[[ AVAILABLE RECORDS, beginning ]]

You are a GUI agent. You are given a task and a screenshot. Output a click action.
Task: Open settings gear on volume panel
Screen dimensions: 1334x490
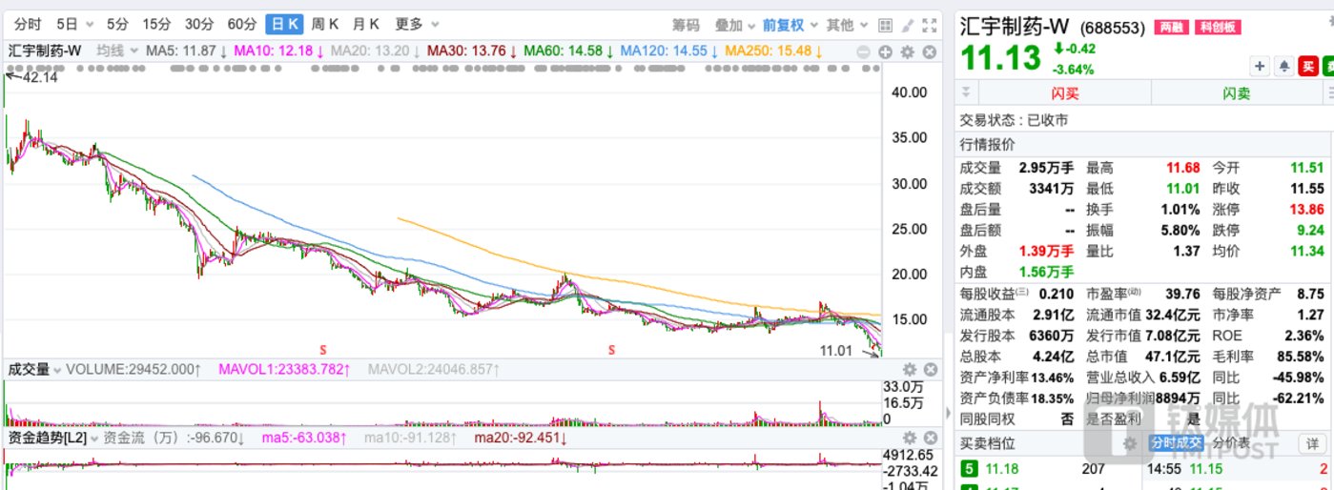click(909, 370)
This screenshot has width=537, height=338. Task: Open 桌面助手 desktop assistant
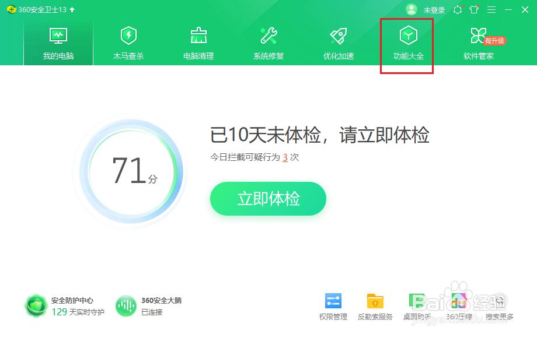coord(417,305)
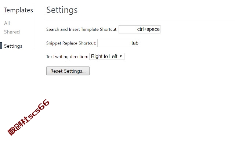Click the Search and Insert Template Shortcut label
The height and width of the screenshot is (147, 235).
82,29
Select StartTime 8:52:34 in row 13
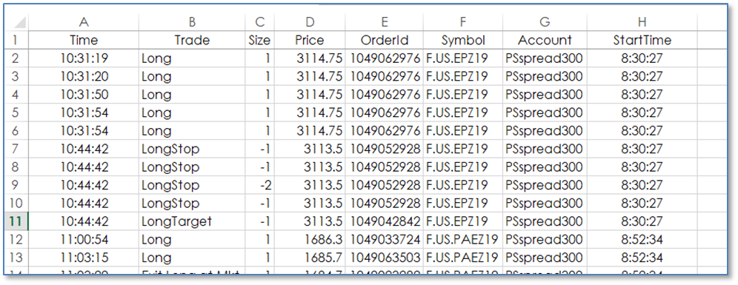Viewport: 738px width, 285px height. click(x=642, y=258)
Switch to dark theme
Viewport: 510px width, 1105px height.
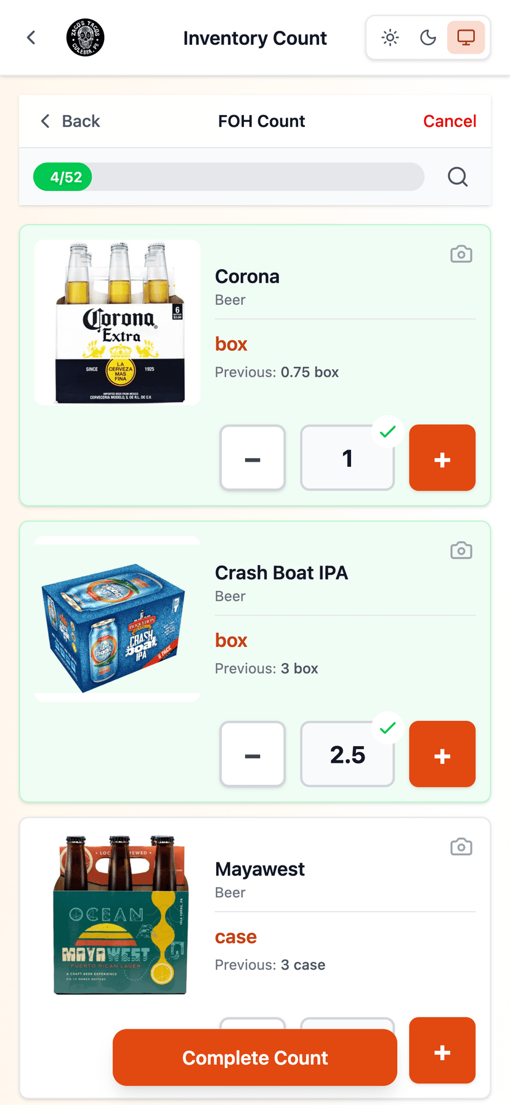pyautogui.click(x=428, y=38)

[[ AVAILABLE RECORDS, end ]]

- **REQUIRED WORK**: All of the records above must be copied exactly, except for the pictures.

- **ANSWER SPACE**:
You are a GUI agent. You are given a task and a screenshot. Output a click action.
Task: Open settings gear on volume panel
Screen dimensions: 1334x490
click(909, 370)
This screenshot has width=537, height=338. Task: Open 桌面助手 desktop assistant
coord(417,305)
Click the Search and Insert Template Shortcut label
The height and width of the screenshot is (147, 235).
82,29
Select StartTime 8:52:34 in row 13
Viewport: 738px width, 285px height. click(x=642, y=258)
Switch to dark theme
Viewport: 510px width, 1105px height.
pyautogui.click(x=428, y=38)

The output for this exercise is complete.